1. Nessuno è dispensato dall'osservanza di un precetto per il fatto che ha commesso un peccato.
Ma la correzione fraterna, come si è visto [ a. 2 ], è di precetto.
Quindi pare che uno non debba trascurare questa correzione a motivo di un peccato commesso.
2. L'elemosina spirituale vale più dell'elemosina materiale.
Ma chi è in peccato non deve astenersi dal fare l'elemosina materiale.
Molto meno quindi per il peccato precedente deve astenersi dal correggere i colpevoli.
3. Sta scritto [ 1 Gv 1,8 ]: « Se diciamo di essere senza peccato, inganniamo noi stessi ».
Se quindi il peccato impedisse di fare la correzione fraterna, nessuno sarebbe in grado di correggere i peccatori.
Il che è inammissibile.
S. Isidoro [ Sent. 3,32 ] afferma: « Non deve correggere i vizi altrui chi è soggetto ai vizi ».
E S. Paolo [ Rm 2,1 ] osserva: « Mentre giudichi gli altri, condanni te stesso: infatti tu che giudichi fai le medesime cose ».
Come si è già detto [ a. 3, ad 2,3 ], la correzione del peccatore spetta a qualcuno in quanto vige in lui il retto giudizio della ragione.
Ora il peccato, come si è visto [ I-II, q. 85, a. 2 ], non elimina il bene naturale totalmente, in modo che nel peccatore non rimanga nulla del retto giudizio della ragione.
In forza dunque di questa rettitudine egli è in grado di rimproverare il peccato di un altro.
Tuttavia col peccato precedente viene posto un ostacolo a questa correzione per tre motivi.
Primo, perché col peccato uno si rende indegno di correggere gli altri.
E specialmente se egli ha commesso un peccato più grave, non è in grado di correggere un altro di un peccato più piccolo.
Per cui a commento delle parole evangeliche [ Mt 7,3 ]: « Perché osservi la pagliuzza », ecc., S. Girolamo [ In Mt 1 ] afferma: « Il Signore qui parla di coloro i quali, essendo colpevoli di peccati mortali, non ammettono nei loro fratelli peccati più piccoli ».
Secondo, la correzione è resa inopportuna per lo scandalo che la accompagna, se il peccato di chi vuol correggere è conosciuto: perché così egli mostra di correggere non per carità, ma per ostentazione.
Per cui il Crisostomo [ Op. imp. in Mt hom. 17 ] così commenta le parole evangeliche [ Mt 7,4 ]: « Come puoi dire al tuo fratello », ecc.: « Con quale intenzione?

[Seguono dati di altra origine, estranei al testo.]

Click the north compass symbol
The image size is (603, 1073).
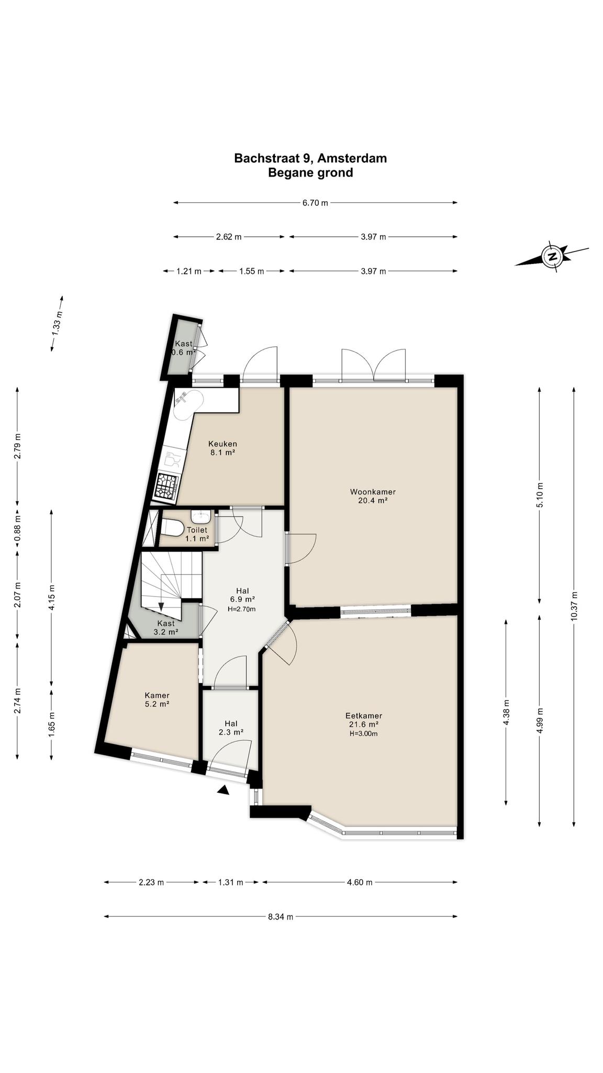click(552, 256)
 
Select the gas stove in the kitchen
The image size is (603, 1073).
click(168, 486)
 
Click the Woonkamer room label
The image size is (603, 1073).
click(373, 496)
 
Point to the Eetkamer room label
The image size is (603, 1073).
click(364, 720)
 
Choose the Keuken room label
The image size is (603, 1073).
click(222, 448)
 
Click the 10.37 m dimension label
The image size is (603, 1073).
click(574, 606)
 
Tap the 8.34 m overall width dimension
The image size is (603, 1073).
click(281, 917)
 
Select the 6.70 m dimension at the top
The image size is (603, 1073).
click(315, 203)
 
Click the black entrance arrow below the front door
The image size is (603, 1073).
click(224, 790)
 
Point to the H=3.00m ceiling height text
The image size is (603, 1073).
click(364, 733)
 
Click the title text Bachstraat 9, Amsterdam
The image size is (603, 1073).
click(310, 158)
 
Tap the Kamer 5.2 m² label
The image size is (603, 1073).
click(157, 700)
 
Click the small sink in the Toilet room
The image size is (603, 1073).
click(200, 517)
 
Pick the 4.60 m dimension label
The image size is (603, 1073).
click(360, 882)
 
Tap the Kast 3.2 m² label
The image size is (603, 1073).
click(166, 628)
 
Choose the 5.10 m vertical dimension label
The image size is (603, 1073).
click(540, 495)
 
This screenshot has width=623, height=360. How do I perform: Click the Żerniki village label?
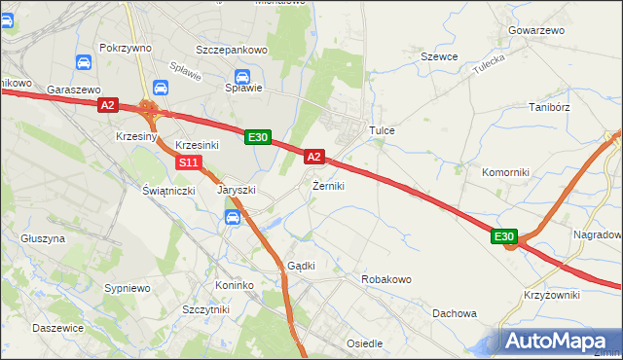pos(328,185)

Lo fai forse per carità, per salvare il tuo fratello?
No: perché prima salveresti te stesso.
Perciò tu non vuoi salvare gli altri, ma vuoi nascondere con la bontà dell'insegnamento la cattiva condotta, e cercare presso gli uomini la lode della scienza ».
Terzo, per la superbia di chi fa la correzione: perché così uno minimizza i propri peccati, e in cuor suo preferisce se stesso al prossimo giudicandone con severità le colpe come se lui fosse onesto.
Per cui S. Agostino [ De serm. Dom. in monte 2,19.63 ] afferma: « Accusare i vizi è compito dei buoni; e quando lo fanno i cattivi, ne usurpano le parti ».
Perciò, come il Santo [ De serm. Dom. in monte 2,19.63 ] ammonisce, « quando siamo costretti a riprendere qualcuno, pensiamo se si tratta di un vizio che noi non abbiamo mai avuto: e allora riflettiamo che siamo uomini, e avremmo potuto averlo.
E se si tratta di un vizio che abbiamo avuto nel passato e adesso non abbiamo più, allora ricordiamoci della comune fragilità, affinché quella correzione non sia preceduta dall'odio, ma dalla misericordia.
Se poi ci accorgiamo di essere nel medesimo difetto, non rimproveriamo, ma piangiamo insieme e invitiamo gli altri a pentirsi con noi ».
Da queste parole dunque risulta che se il peccatore corregge con umiltà non pecca, e non merita una nuova condanna; sebbene allora egli si mostri condannabile per il peccato commesso o di fronte alla coscienza del proprio fratello, o almeno di fronte alla propria.
Sono così risolte anche le obiezioni.